Eventually, these neighorhoods were destroyed both urban and rural, part of what had held them off were government union jobs that blacks were not discriminated in getting and were becoming middle class. Having worked with many AA in my company, I can tell you that they were nothing like the racist caricatures we've heard about from Rush, Boortz and the rest of the fascist thugs of media. They were hard working, conservative with their money, religious and not the image presented in films and on television,
I knew about what happened in NOLA and believe it... What kind of eruption did the party have?
And I don't consider it a thread jack as the catastrophe of NOLA and what the neo-cons worked for after the water went down - was a free enterprise zone that they then sought to make free of blacks. Do you rememeber Pat Robertson and the rest of the slime denigrating the culutre of New Orleans, as he did with Haiti because of so-called voodoo and pacts with the Devil?

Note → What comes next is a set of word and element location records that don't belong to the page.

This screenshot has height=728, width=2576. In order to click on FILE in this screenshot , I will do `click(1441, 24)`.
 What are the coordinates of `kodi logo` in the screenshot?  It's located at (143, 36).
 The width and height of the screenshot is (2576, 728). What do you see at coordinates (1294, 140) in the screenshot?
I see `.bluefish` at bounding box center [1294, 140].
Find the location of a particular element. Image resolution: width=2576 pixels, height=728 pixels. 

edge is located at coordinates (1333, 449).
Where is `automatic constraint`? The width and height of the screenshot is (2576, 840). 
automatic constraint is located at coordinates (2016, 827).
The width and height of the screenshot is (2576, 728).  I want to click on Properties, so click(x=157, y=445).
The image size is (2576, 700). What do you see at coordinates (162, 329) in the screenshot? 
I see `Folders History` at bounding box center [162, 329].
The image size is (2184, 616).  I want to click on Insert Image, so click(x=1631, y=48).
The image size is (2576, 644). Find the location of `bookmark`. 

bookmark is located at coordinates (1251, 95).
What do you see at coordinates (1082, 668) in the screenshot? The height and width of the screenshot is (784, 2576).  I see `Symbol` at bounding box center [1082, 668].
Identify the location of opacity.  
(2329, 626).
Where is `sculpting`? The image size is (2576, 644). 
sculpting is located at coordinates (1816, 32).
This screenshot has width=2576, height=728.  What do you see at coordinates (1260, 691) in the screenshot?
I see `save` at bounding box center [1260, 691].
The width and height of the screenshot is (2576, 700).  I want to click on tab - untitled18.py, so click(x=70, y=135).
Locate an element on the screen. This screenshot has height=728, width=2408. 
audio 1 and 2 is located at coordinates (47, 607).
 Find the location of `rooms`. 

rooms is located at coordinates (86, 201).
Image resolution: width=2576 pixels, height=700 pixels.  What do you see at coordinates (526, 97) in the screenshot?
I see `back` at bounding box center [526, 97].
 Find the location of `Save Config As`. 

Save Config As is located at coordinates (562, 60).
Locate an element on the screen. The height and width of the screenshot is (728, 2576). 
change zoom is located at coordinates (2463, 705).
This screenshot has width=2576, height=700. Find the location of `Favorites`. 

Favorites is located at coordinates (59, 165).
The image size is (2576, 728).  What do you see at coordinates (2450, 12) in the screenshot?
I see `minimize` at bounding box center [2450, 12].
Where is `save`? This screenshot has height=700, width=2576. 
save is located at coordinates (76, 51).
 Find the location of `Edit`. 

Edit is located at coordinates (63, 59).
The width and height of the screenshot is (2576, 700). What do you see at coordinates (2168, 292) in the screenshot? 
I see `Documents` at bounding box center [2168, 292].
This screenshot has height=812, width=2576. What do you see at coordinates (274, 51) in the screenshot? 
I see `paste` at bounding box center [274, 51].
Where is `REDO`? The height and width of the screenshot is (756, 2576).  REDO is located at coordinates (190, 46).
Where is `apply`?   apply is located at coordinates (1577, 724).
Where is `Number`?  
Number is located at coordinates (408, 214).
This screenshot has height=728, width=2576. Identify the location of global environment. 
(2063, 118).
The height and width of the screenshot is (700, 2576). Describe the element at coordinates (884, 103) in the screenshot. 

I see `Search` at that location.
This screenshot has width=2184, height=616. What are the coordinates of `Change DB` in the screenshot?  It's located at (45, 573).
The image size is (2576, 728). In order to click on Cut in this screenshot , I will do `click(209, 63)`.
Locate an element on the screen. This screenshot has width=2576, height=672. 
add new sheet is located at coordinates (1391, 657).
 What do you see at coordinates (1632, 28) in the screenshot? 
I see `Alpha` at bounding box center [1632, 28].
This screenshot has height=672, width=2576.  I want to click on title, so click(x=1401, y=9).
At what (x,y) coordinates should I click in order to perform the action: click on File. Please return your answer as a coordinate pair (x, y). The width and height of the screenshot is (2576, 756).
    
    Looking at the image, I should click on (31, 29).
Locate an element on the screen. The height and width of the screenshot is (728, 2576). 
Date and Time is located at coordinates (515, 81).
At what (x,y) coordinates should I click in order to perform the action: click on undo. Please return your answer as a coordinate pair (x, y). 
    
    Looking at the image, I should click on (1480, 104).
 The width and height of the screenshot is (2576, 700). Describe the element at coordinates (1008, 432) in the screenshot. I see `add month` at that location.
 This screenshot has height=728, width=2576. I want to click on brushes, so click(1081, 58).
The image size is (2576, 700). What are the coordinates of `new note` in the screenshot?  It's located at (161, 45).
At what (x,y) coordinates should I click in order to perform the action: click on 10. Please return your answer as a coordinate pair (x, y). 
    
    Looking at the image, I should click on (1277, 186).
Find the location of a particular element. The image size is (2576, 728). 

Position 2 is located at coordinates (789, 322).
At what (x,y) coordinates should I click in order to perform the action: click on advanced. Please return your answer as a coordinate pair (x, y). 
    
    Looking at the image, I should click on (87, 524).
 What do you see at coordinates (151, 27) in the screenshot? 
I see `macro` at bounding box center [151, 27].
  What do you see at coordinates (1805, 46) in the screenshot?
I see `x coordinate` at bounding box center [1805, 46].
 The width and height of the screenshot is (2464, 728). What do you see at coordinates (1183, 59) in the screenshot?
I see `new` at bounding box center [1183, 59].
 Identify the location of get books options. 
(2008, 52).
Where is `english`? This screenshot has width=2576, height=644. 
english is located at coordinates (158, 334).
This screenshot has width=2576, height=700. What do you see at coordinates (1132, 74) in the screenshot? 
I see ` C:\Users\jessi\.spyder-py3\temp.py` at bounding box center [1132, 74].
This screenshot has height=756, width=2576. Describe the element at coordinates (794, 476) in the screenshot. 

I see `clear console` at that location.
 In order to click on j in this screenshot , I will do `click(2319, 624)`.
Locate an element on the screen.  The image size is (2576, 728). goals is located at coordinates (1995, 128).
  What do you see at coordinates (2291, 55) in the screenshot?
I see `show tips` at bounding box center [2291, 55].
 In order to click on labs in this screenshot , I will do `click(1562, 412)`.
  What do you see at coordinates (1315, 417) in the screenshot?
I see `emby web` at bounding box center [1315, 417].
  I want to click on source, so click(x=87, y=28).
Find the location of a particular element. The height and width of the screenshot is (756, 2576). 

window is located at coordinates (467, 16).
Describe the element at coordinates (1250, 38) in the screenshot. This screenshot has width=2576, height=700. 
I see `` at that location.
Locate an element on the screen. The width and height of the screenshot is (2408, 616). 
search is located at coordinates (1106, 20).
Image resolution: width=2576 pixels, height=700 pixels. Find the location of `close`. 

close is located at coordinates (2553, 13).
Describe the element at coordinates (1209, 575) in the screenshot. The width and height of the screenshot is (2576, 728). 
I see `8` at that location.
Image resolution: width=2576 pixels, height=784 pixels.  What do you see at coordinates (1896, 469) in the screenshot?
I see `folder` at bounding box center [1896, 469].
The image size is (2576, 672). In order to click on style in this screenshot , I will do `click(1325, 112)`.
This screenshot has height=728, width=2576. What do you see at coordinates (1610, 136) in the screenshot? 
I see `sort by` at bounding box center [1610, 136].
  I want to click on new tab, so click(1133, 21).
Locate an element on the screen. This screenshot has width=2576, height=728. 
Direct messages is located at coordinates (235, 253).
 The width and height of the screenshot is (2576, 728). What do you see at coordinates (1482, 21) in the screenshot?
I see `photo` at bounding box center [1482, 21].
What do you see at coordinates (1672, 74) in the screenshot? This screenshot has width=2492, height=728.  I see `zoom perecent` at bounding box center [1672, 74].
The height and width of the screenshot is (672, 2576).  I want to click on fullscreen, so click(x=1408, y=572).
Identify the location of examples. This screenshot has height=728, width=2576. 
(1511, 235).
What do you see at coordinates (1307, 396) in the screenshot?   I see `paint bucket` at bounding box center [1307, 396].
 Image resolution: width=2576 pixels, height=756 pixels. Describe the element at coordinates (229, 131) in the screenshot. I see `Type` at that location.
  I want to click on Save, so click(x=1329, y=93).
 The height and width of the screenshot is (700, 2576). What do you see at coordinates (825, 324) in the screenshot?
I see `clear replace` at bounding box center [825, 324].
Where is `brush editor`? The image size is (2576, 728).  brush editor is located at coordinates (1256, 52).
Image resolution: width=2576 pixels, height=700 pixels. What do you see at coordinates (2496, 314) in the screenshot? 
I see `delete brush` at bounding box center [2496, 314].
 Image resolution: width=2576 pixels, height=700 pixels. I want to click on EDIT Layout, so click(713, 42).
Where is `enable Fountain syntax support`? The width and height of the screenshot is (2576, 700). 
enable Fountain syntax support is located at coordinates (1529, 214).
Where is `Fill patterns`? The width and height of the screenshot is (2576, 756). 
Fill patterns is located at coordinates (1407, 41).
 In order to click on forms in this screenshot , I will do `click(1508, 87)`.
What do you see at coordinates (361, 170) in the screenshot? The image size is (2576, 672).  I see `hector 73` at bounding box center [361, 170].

That has nothing to do with the public policy of refusing to repair those levees that had held back storm waters for most of these people's lives. And it was not the first time it happened there, either.
Yes, it's genocide. And when they were sent to the Astrodome in Houston like war refuges, that Barbara Bush called them 'lucky duckies.' It pissed me off.
Back to the environmental scheme, did you ever see what happened on both sides of the Rio Grande in Texas and Mexico?
Back to the AA thing and healthcare - yes, people that suffer pollution do have more health problems. And we own it to them to get them better. If not, we have little moral justification to claim it as our idea.
1StrongBlackMan
(31,849 posts)but more importantly, Mrs. 1SBM didn't speak to me for 2 days.
Now, with her eyes opened from that event (and other, less obvious events), we rarely socialize with that circle of "friends."
sheshe2
(83,757 posts)This is so very sad. It breaks my heart.
It is not really a hi-jack. It is the continuing heartbreaking story of how we treat the communities of color.
I weep for the lost souls and hate the soulless bastards that engineered this and the administration that left them to die.
freshwest
(53,661 posts)It applies to their willful disregard of the potential for loss of life and the property of the people there. As NOLA was rebuilt, they refuse to fund low-income housing.
The NOLA disphoria was called a big improvement. They couldn't have done better if they'd planned it every step of the way. But anyone who says they did, is called crazy.
Act of God, and all of that. Just like in all other 'accidents' as if human beings didn't know history of how to prevent anything.
The levees had held before when not intentionally breached; and the pumps has held back the floods for generations. We can draw our conclusions by who benefitted.
freshwest
(53,661 posts)DO NOT WATCH if from NOLA.
sheshe2
(83,757 posts)...now under six feet of water...I do.
The little things give you away.
tears, freshwest.
freshwest
(53,661 posts)Generations disappear
Washed away
As a nation simply stares
Don't want to reach for me, do you?
I mean nothing to you
The little things give you away...
sheshe2
(83,757 posts)Painful memories. As a nation simply stares.
Another poignant reminder of how far we have fallen.
NOLALady
(4,003 posts)I will not watch. Katrina is still too fresh for me.
Lately, I've been going to NOLA about twice a week. Signs of Katrina's devastation are all around, everywhere I go.